I will never be able to imagine how much of a trauma this created in your soul. And at this time you could not process it. You just never talked about it.

The first time we had a real conversation about this was when I got 23 years old.

You buried that burden in your heart and carried on as a single mother. You try to play a happy life in front of my sister and me. But now I can see how broken you was.

Then you found your second husband and we became a happy family after all.

But even you tried to be those lovely heart-warmed mother, you never had, I always felt a distance between you and me.

When I grow up you always was in impatience and full of stress. You never let me try new things, you always sad that I can’t do it anyways.

When I made mistakes, I was pointed out very firmly and punished with a very disappointed look. When I accidently something broke in the house you yelled at me.

And you were always pessimistic. You talked my dreams small and that I should forget them, because they never came true. And you told me that I ever should be staying realistic. Und on the top of it, you told me not to talk with strangers about my problems. Because it is so important that your neighbors have a very good impression of you.

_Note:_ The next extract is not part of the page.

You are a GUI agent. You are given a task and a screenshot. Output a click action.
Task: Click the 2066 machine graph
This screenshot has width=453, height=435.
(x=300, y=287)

And you always forced me to do things that I didn’t wanted do.

Pressure was your key, especially emotional pressure.

Basically, you thought me that it is not allowed for me to

  • have my own opinion
  • communicate my feelings and problems
  • make mistakes
  • being myself
  • doing things, I am passionate about
  • being loud and having fun
  • go out when I want

And that was the reason I never had this real mother-daughter connection with you.

You didn’t understand me and I didn’t understand you.

Now I can see that you struggled with fear, anger, frustration, and excessive demand all the time.

Then you got divorced from your second husband after almost 25 years of marriage and you finally get the courage to start a therapy and coming to terms with the past.

And today we talk about everything.

Sometimes you are more like an older friend than a mother and asking me for some advice.

But still those programs are in my system and blocking me to follow my path.

So, I call you my guides and all the light beings around me to help me cut these bonds.

I am going to take the big golden scissors now and cut the lines to all those believes and words what I can not do or what I am not.

And all that is left from now on is:

That I can do whatever I want.

That I can follow my dreams and make them come true.

That I can talk to every person I want about my feelings and problems.

That I can ask for help if I need it.

That I can work on my passions as long and as often I want to.

That I have a voice and I can use it, no matter how loud.

That I can make mistakes and learn from them.

And that I can be myself from now on and don’t need to hide anymore.

I don’t blame you for everything mother, we both did what we have agreed in our soul contract, long before I was born.

Thank you for being on my side for the last 41 years and hopefully a lot more to come.

I love you unconditionally and I will always do.

Thank you my guides and all the light beings around me, for the help to erase this blockades inside of me.

Thank you, Papa, for this opportunity, I love you.